Asian monies weaken against dollar despite rise in yen

HONG KONG (Dow Jones): Most Asian currencies weakened against the U.S. dollar during local trading hours Monday, even though the U.S. currency itself fell against the Japanese yen.

The Singapore dollar was the only regional currency to benefit from the yen's strength. Others, including the Philippine peso, the Thai baht, the New Taiwan dollar and the Korean won, all ended the day lower.

Dealers in Singapore took heart from the rise of the yen to bid up the local currency, assuming that, with the yen strong, the Monetary Authority of Singapore would be less inclined to intervene to hold the Singapore dollar down against the U.S. currency.

Last week, according to traders, the MAS bought U.S. dollars at S$1.6780 to maintain the local currency's neutrality against the trade-weighted basket of currencies it tracks.

Monday, however, as the U.S. dollar dropped to a fresh five- month low within a whisker of Y114.00, there was no sign of the MAS in the market.

By late in Asian hours the U.S. currency had slipped to S$1.6799, down from S$1.6864 toward the end of local trading Friday.

Late in Asia the U.S. dollar was quoted at Rp 6,859, up from Rp 6,835 Friday.

Other Southeast Asian currencies fared less well, with both the Thai baht and the Philippine peso falling steeply against the U.S. dollar.

Toward the end of Asian dealing, the U.S. dollar had risen to 37.3250 baht, up from 37.1200 baht late Friday.

Although the U.S. currency's rise against the baht has been slowed by dollar sales by Thai exporters, the selling pressure is moderate.

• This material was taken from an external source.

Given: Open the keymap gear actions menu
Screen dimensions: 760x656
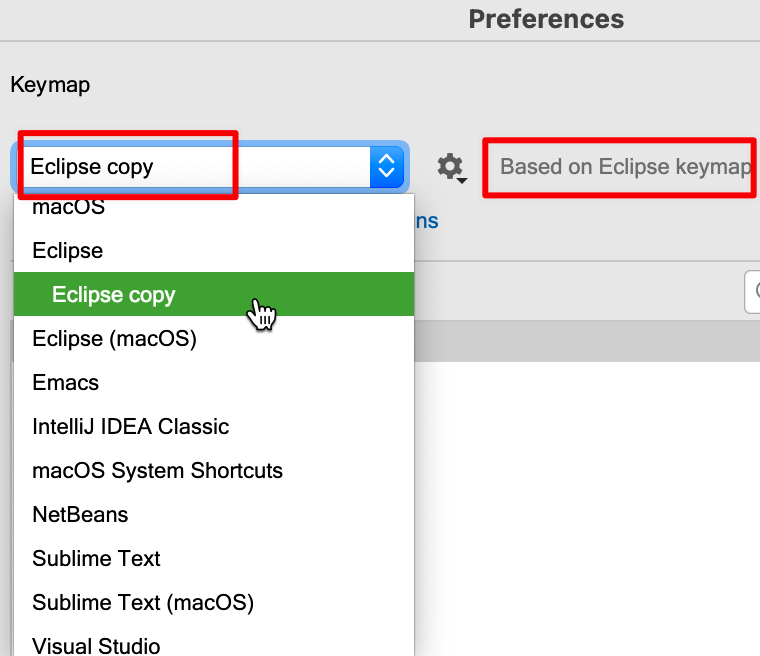Looking at the screenshot, I should click(x=451, y=167).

According to traders, the offers are insufficiently heavy to prevent the U.S. currency testing key resistance levels between 37.40 baht and 37.45 baht.

The Philippine Central Bank's determination to keep interest rates low despite the prospect of rising U.S. rates was the main reason cited for the fall in the Philippine peso.

At Monday's Treasury bill auction, the government held the one-month bill yield unchanged at 8.377 percent by rejecting bids carrying higher yields.

Convinced that the authority will not raise domestic interest rates to defend the peso, offshore players felt they had a green light to bid up the U.S. dollar, pushing it through the resistance at 38.50 pesos

At the close of Monday's trading session, which was curtailed by heavy rain, the U.S. dollar was at 38.600 pesos, up from 38.500 pesos Friday.

In North Asia, the New Taiwan dollar was pushed lower during intraday trading in response to China's moves to step up pressure on Taiwan, with which it has been waging a war of words since last month when Taiwanese president Lee Teng-hui attempted to set cross-straits relations on a state-to-state basis.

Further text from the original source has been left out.